Why she might be annoying:

    Andrea Dworkin called her ‘a pseudo-feminist.’
    She wrote a book calling Marquis De Sade a misunderstood ‘moral pornographer.’
    She said: ‘One of the reasons why I'm a writer is that I'm basically unemployable.’
    She divorced her first husband while on sabbatical in Japan (and admitted to having cheated on him before sending him a Dear John Letter).
    The American edition of her book ‘The Bloody Chamber’ called her fairy tales ‘horribly adult.'
    She was actually criticized in the other direction by some critics who claimed she didn’t go far enough in breaking taboos.
    For instance, one critic complained that Carter ‘could never have imagined Cinderella in bed with the fairy God-mother’ (because Red Riding Hood having consensual sex with the Big Bad Wolf clearly wasn’t daring enough…).

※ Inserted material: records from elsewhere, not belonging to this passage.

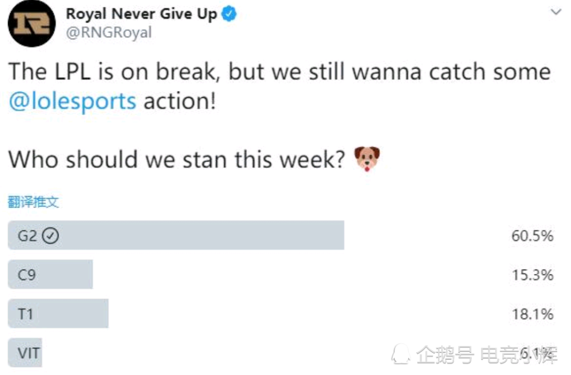The height and width of the screenshot is (375, 571).
Task: Click the 60.5% poll result
Action: coord(532,236)
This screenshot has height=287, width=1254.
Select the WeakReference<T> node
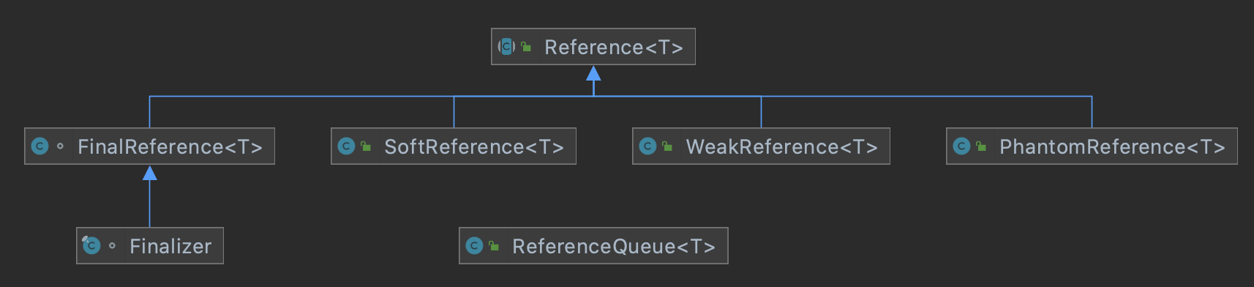(761, 146)
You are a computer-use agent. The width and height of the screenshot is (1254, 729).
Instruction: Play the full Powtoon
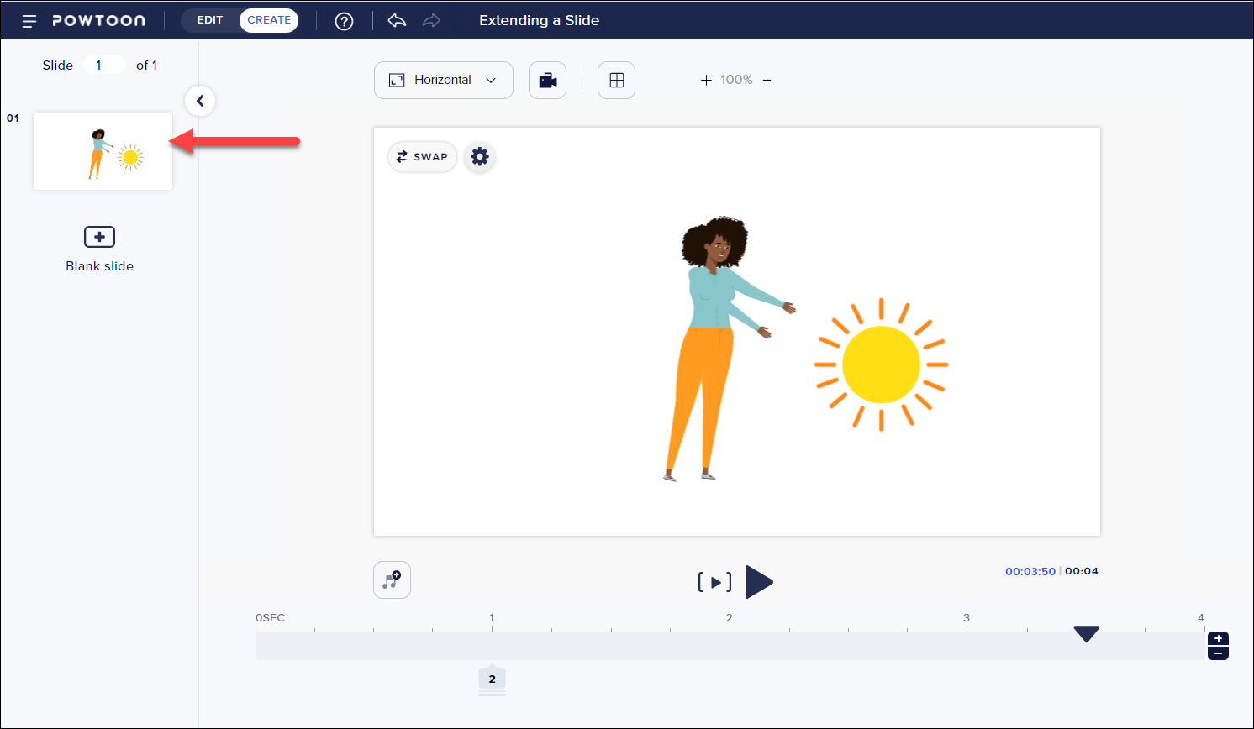(759, 582)
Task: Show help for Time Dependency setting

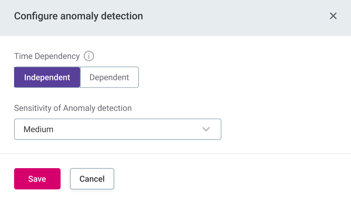Action: click(89, 56)
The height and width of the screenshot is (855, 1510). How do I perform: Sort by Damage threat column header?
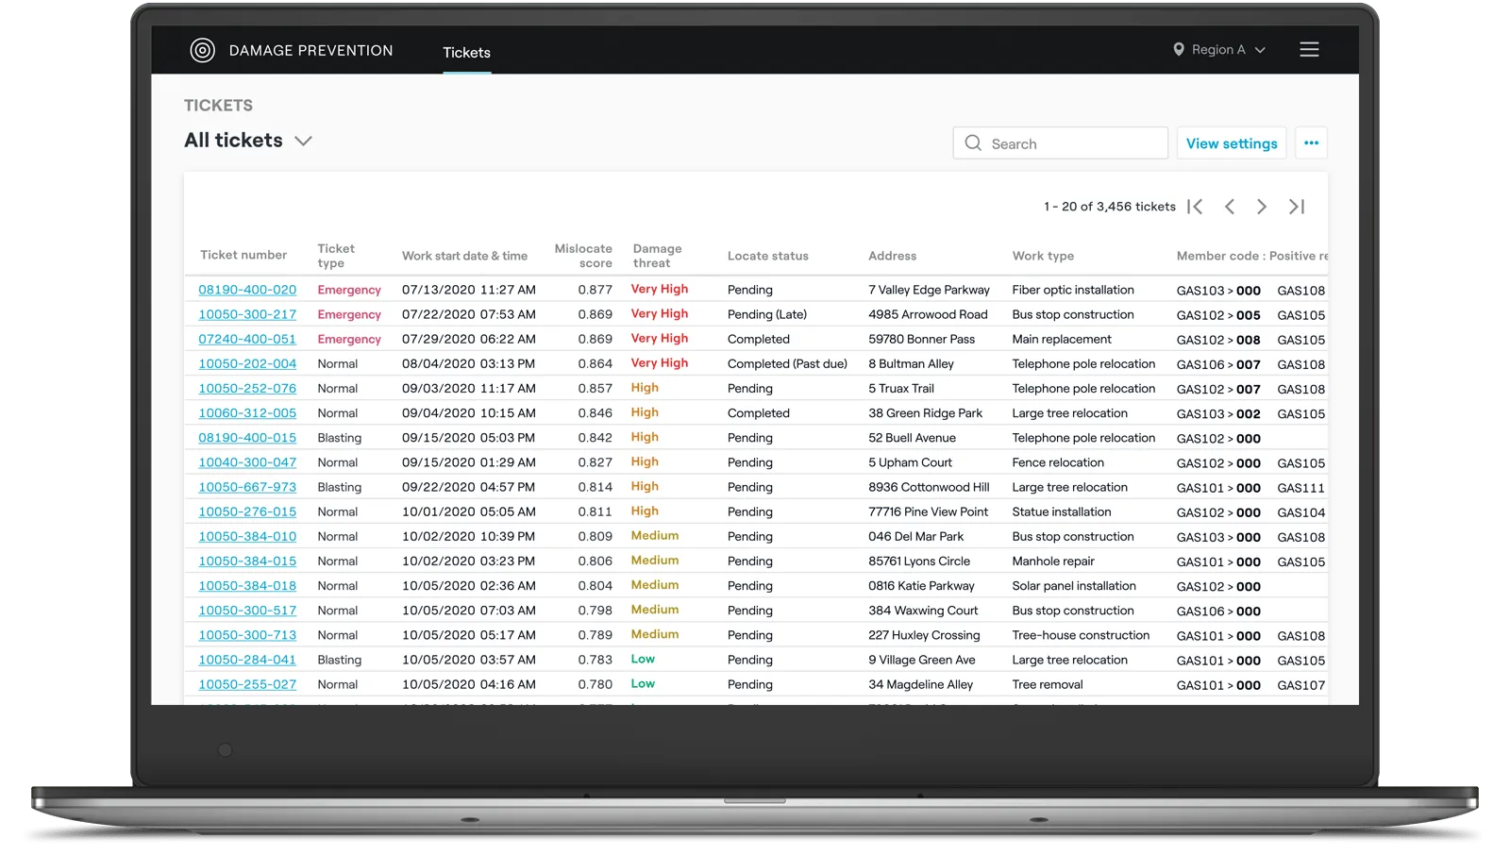click(657, 256)
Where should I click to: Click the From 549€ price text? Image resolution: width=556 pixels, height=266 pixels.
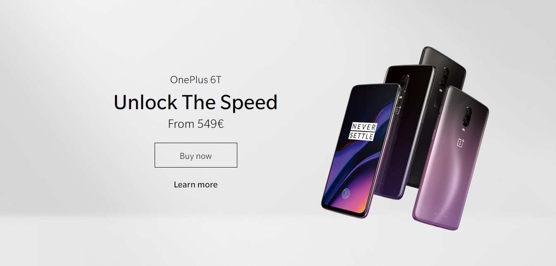pyautogui.click(x=196, y=124)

Why she might not be annoying:

    She spent two years living in Japan.
    Her favorite films were ‘The Blue Angel,’ ‘Breathless,’ and ‘A Fistful of Dollars.’
    She inspired authors as diverse as Anne Enright and Neil Gaiman.
    She rejected an Oxford education to work as a journalist with the Croydon Advertiser.
    The 1980’s saw a major revival of interest in her work after the film adaptation of her short story ‘Company of Wolves’ by Neil Jordan.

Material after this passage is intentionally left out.